Record Class PartitionEvaluator.Parameters

java.lang.Object
java.lang.Record
com.apple.foundationdb.kmeans.PartitionEvaluator.Parameters
Record Components:
distanceEstimator - the distance estimator used for all distance computations
minRelativeSseGain - minimum relative SSE (sum of squared errors) improvement required; candidates with less improvement are rejected.
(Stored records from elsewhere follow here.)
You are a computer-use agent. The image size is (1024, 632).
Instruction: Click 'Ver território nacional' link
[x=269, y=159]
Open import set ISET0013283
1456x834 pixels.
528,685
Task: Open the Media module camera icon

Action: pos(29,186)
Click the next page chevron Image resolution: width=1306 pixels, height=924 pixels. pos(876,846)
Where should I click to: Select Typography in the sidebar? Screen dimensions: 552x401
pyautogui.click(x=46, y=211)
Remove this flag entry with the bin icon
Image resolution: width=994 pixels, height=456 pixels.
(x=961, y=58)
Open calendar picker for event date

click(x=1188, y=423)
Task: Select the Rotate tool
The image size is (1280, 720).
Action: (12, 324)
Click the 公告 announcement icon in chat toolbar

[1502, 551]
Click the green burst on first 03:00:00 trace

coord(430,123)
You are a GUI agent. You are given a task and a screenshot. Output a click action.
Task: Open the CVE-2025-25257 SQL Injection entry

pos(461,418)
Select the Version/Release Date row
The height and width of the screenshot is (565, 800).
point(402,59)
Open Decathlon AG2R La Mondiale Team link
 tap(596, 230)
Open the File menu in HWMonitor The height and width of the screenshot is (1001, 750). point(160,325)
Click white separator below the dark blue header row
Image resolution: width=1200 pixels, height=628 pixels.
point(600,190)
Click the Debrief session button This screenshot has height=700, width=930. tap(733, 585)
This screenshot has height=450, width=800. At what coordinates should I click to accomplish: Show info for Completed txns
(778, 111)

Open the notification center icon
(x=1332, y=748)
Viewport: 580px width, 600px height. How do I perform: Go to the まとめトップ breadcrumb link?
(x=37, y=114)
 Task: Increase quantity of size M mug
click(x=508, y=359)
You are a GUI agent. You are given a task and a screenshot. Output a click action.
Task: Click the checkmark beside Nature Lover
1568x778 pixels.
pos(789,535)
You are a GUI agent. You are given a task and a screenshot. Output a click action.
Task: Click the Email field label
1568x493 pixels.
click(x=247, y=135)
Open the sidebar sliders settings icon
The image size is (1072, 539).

May be negative if the caller wants to accept some SSE increase (e.g. for merges).
minSeparation - minimum inter-cluster separation required; not checked when the candidate has fewer than two clusters
maxLowMarginRate - maximum fraction of vectors with low assignment margin; not checked when the candidate has fewer than two clusters
minSmallestFrac - minimum fraction of vectors in the candidate's smallest cluster; candidates that violate this are reported as PartitionEvaluator.Decision.INVALID_CANDIDATE
maxLargestFrac - maximum fraction of vectors in the candidate's largest cluster; candidates that violate this are reported as PartitionEvaluator.Decision.KEEP_CURRENT. Use 1.0 to disable this check.
lowMarginThreshold - distance threshold below which a vector's assignment margin is considered "low"; if non-positive, a metric-dependent default is used (0.02 for cosine, 5% of p95 for L2)
alphaSseGain - weight for the SSE gain component in the composite score
betaSeparationGain - weight for the separation gain component in the composite score
gammaImbalancePenalty - weight for the imbalance penalty in the composite score
deltaLowMarginPenalty - weight for the low-margin-rate penalty in the composite score
minScoreGain - minimum composite score improvement the candidate must achieve over the current partitioning to be accepted
Enclosing class:
PartitionEvaluator

public static record PartitionEvaluator.Parameters(@Nonnull DistanceEstimator distanceEstimator, double minRelativeSseGain, double minSeparation, double maxLowMarginRate, double minSmallestFrac, double maxLargestFrac, double lowMarginThreshold, double alphaSseGain, double betaSeparationGain, double gammaImbalancePenalty, double deltaLowMarginPenalty, double minScoreGain) extends Record
Tuning parameters that control when a candidate repartitioning is accepted or rejected, and how the composite quality score is computed.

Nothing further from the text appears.